Führungskräfte müssen sich im Klaren sein, dass die Art und Weise, wie sie sich in dieser Krisensituation verhalten, die Geschichte und spätere Identität des Unternehmens wesentlich prägen wird. Dort wo Organisationen bereits über einen weitgehend geteilten «Purpose» verfügen, muss sich dieser nun bewähren. Er kann als Kompass für das Verhalten und Entscheiden in diesen schwierigen Zeiten dienen. Darüber hinaus kann er den Mitarbeitenden ein Sinnangebot vermitteln – und zwar auch in Unternehmen, in denen angesichts der Übermacht einer auf quantitative Ziele fokussierten Unternehmensführung, eher eine Sinnentleerung beklagt wurde.[5] Jetzt kann gezeigt werden, dass es nicht primär um Eigennutz geht, sondern darum, gemeinsam «das Richtige» zu tun. So steht die Glaubwürdigkeit des Unternehmens und ihrer Führung gerade jetzt auf dem Spiel. Das operative Ergebnis der Volkswagen Gruppe hatte – trotz hoher Strafzahlungen wegen des Dieselbetrugs – in 2019 die Rekordmarke von 16,96 Mrd. Euro erreicht. Dies deutet auf erhebliche Freiheitsgrade beim Entscheiden hin – trotz Absatzflaute. Es ist die Zeit, um Charakter zu zeigen, und Egos in den Hintergrund zu stellen.

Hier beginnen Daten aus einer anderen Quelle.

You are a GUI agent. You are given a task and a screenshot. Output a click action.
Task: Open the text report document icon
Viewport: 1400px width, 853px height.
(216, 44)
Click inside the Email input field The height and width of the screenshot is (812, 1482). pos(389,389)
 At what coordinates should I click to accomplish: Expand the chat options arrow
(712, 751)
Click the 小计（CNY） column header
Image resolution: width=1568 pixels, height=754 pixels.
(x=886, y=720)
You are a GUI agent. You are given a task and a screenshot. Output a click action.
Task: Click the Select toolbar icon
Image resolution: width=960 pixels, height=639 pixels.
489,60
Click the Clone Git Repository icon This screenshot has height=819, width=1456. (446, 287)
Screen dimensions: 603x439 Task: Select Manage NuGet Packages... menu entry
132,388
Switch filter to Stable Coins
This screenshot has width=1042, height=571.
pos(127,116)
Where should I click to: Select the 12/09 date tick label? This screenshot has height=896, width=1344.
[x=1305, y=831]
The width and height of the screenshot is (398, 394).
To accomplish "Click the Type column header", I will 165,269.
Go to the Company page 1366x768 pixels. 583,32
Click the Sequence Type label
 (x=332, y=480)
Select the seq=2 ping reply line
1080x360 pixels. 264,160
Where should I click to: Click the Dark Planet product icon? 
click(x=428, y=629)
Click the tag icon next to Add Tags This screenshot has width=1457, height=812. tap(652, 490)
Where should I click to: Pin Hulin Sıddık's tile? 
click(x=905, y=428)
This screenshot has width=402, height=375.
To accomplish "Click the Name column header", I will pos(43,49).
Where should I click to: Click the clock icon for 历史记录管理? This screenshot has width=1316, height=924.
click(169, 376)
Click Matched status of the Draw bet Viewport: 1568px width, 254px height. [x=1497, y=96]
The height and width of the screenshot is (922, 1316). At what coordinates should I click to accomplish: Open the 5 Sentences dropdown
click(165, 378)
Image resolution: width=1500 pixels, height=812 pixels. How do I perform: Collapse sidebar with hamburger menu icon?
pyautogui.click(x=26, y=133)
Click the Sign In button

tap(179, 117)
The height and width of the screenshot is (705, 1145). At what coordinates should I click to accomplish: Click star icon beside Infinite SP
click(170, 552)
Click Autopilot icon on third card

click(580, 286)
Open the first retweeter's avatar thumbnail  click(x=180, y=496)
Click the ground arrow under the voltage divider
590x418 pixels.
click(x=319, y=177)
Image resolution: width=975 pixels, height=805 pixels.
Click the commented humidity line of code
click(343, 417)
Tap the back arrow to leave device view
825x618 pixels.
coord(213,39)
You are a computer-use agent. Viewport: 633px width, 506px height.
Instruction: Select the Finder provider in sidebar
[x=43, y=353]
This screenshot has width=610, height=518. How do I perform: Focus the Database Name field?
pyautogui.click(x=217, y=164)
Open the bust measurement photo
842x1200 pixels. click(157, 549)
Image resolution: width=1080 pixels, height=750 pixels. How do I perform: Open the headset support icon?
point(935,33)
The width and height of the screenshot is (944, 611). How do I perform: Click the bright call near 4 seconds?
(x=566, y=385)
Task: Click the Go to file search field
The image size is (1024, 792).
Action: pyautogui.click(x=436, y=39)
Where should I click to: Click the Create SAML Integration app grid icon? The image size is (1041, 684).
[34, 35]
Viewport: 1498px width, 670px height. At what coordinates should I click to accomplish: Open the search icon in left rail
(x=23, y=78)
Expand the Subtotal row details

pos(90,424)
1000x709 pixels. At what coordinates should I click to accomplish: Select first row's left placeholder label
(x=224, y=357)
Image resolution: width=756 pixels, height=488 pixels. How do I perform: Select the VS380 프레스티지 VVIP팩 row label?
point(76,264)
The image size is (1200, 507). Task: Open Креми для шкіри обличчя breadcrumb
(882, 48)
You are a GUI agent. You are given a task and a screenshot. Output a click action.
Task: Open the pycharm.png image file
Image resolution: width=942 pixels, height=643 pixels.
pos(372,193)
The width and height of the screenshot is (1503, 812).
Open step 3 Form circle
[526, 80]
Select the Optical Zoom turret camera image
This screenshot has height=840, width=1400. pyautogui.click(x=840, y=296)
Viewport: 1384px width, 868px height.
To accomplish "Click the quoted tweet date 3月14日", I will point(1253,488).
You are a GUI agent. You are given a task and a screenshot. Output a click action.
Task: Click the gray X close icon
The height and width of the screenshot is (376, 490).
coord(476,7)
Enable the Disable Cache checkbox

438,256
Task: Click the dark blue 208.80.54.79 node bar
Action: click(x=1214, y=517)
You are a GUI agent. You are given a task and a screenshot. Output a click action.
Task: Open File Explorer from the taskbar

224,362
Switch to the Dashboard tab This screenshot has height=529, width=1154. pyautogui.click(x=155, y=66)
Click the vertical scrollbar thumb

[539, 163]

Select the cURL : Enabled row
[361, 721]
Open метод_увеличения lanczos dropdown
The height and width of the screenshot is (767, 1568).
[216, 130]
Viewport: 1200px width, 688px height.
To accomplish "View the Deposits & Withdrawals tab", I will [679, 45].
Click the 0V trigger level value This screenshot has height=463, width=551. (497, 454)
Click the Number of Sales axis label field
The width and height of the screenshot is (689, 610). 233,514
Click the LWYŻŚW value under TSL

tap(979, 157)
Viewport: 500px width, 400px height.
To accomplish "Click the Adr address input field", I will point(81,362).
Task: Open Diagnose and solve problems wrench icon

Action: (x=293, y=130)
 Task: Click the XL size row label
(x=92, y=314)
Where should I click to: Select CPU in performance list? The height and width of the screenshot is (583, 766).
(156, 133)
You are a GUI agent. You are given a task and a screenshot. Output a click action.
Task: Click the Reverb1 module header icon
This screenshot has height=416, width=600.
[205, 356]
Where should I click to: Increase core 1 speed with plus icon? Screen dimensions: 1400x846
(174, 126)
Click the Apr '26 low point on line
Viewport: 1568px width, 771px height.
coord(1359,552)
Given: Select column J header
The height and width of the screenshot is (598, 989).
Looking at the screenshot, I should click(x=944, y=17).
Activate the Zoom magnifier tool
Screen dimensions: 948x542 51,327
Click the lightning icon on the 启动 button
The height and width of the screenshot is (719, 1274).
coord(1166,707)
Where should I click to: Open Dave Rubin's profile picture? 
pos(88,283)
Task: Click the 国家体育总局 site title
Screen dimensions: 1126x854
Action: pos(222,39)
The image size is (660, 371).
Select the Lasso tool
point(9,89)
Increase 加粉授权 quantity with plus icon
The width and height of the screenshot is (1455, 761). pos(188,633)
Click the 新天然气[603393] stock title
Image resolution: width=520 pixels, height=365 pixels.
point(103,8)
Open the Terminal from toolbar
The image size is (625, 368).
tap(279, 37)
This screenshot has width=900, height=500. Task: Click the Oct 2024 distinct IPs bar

Im Hinblick darauf sind diese Corona-Zeiten auch eine Stunde der Wahrheit. Man wird erkennen können, in welchen Fällen Wandel nur ein Lippenbekenntnis ist. Es wird aber auch Organisationen geben, bei denen das Topmanagement durch authentisches Handeln glaubwürdiges soziales Engagement zeigt. Authentisch zu sein bedeutet in diesem Sinne, in Übereinstimmung mit seinen innersten Werten zu leben und zu handeln. Daraus folgt auch, dass die Grenzen zwischen „Profit“ und „Purpose“ immer wieder neu auszuloten sind, wobei der „Purpose“ vor dem „Profit“ steht. Henderson drückt dies wie folgt aus: «Authentisch zweckgerichtet zu werden, bedeutet, … sich dafür zu entscheiden, das Richtige zu tun, und dann hart darum zu kämpfen, den Business Case zu finden, um es möglich zu machen.»[6] Dies sollte dann auch unsere Leitidee für die Zeit nach Corona sein.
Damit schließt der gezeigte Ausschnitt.